Through the Seoul Guidelines, Conference participants resolved to implement specific programs for the protection of the rights of migrants in countries of origin and destination, and to hold annual meetings to exchange best practices and lessons-learned in the process of implementing the Seoul Guidelines. (The official name of this annual meeting will be the 'Seoul Process').
The NHRCK, in accordance with the Seoul Guidelines, will seek to establish cooperative agendas with countries of origin, such as Mongolia, Indonesia, and Nepal, by signing Memoranda of Understanding (MOUs) with their respective NHRIs.
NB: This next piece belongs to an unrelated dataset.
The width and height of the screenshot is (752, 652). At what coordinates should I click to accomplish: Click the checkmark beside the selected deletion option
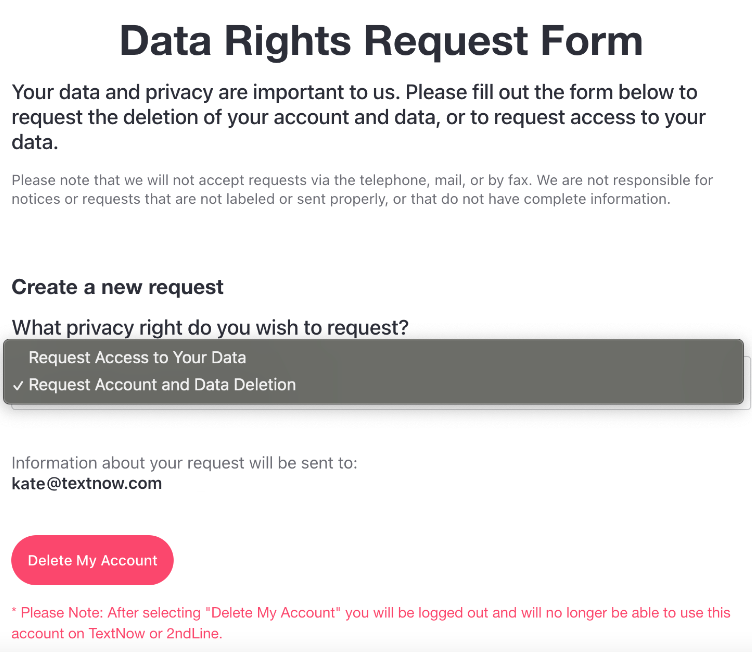(18, 386)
Meanwhile, the Seoul Statement, adopted along with the Seoul Guidelines, states that “Migration is a global phenomenon shaped by wider economic, social and political processes. Hence, policy discussions about migration must be located within a normative framework that recognizes the full range of all human rights of all people.” The Statement stresses that the growth of migrant communities should be regarded as an opportunity to understand and respect multicultural society. Furthermore, migrants should not be considered as merely a cheap labor force; they should be guaranteed fundamental rights in accordance with international human rights standards and the Korean Constitution. It also states, “NHRIs have a key role to play with respect to protecting and promoting the rights of migrants not only in terms of filling domestic protection gaps but also in terms of serving as a critical link between migrant communities, the state, and international human rights mechanisms.”
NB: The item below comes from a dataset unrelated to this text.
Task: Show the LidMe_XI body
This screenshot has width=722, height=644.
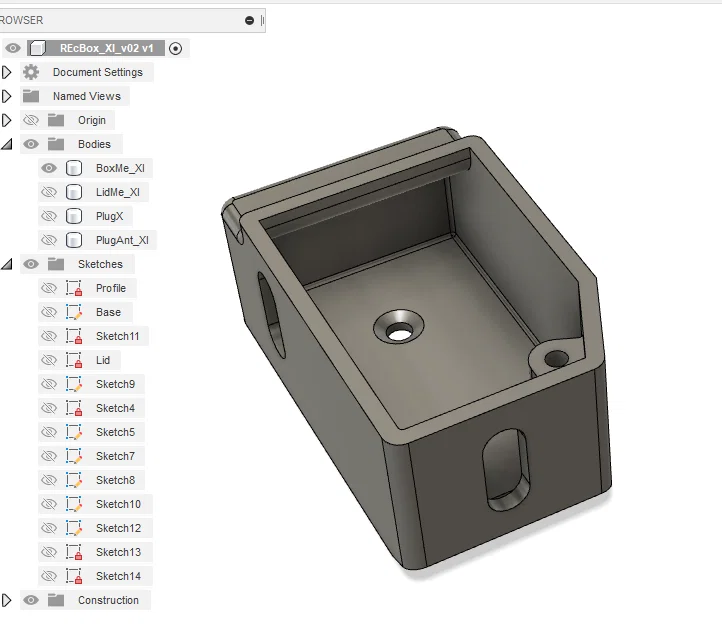Action: click(49, 192)
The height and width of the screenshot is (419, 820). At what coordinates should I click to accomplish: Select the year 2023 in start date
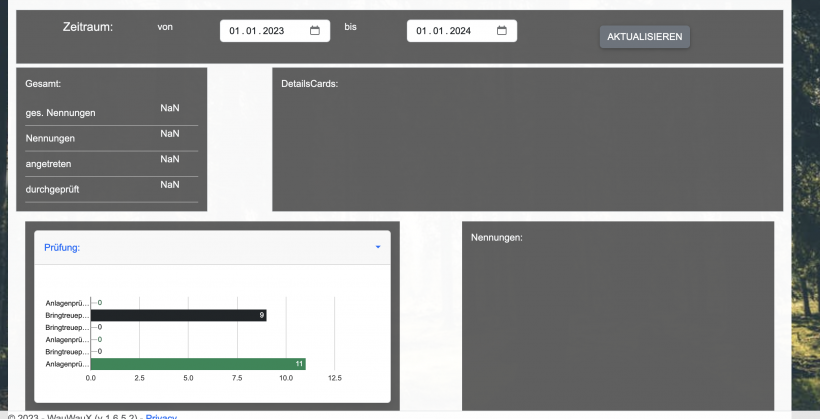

Approximately 150 human rights experts from government, academia and civil society participated in the conference. The Keynote Speech was delivered by Mr. Bertrand G. Ramcharan, Ph.D., Professor of the Geneva Graduate Institute of International Studies and Former Acting UN High Commissioner for Human Rights. Chairpersons and Commissioners of the National Human Rights Commissions of Nepal, Thailand, Malaysia, and Indonesia also participated. Discussions focused on Concepts and Policies on Migration and Multicultural Society in ASEAN, Canada, Europe, and Korea; the Relationship between Multicultural Society, Human Rights, and the Role of NHRIs; and the importance of the coordination of NHRIs and international human rights standards.
On the evening of November 11, representatives of NHRIs and Conference participants visited a number of Asian Migrant Communities in Gyeonggi Province and listened to the experiences of migrant workers residing in Korea.
The Commission selected ‘Human Rights Protection in a Multicultural Society’ as its primary agenda for 2008 and it has led a variety of projects on that theme. Following the Conference and the adoption of the Seoul Guidelines, the Commission will continue to work for the promotion and protection of migrant rights through various long-term action plans, including the continued development of international cooperation.